(DATASET begins)

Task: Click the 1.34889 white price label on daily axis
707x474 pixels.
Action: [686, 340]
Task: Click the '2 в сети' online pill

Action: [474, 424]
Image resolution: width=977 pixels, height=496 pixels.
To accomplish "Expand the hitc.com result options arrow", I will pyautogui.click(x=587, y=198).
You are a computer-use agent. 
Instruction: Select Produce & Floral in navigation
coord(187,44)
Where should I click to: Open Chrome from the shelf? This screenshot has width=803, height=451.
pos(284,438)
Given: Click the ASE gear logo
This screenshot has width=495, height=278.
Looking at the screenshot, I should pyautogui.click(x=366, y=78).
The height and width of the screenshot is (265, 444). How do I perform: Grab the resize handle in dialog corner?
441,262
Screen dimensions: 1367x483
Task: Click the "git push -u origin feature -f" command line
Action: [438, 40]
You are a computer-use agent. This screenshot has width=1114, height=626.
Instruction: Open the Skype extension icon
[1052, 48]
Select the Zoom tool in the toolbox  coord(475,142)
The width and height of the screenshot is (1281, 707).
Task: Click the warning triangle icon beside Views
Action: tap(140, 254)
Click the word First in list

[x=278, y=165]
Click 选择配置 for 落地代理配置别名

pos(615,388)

(DATASET ends)

* WHAT THE EXERCISE ASKS
If a line in the records holds the string "computer", copy it.

* RESULT
You are a computer-use agent. 
You are a computer-use agent. This screenshot has width=1114, height=626.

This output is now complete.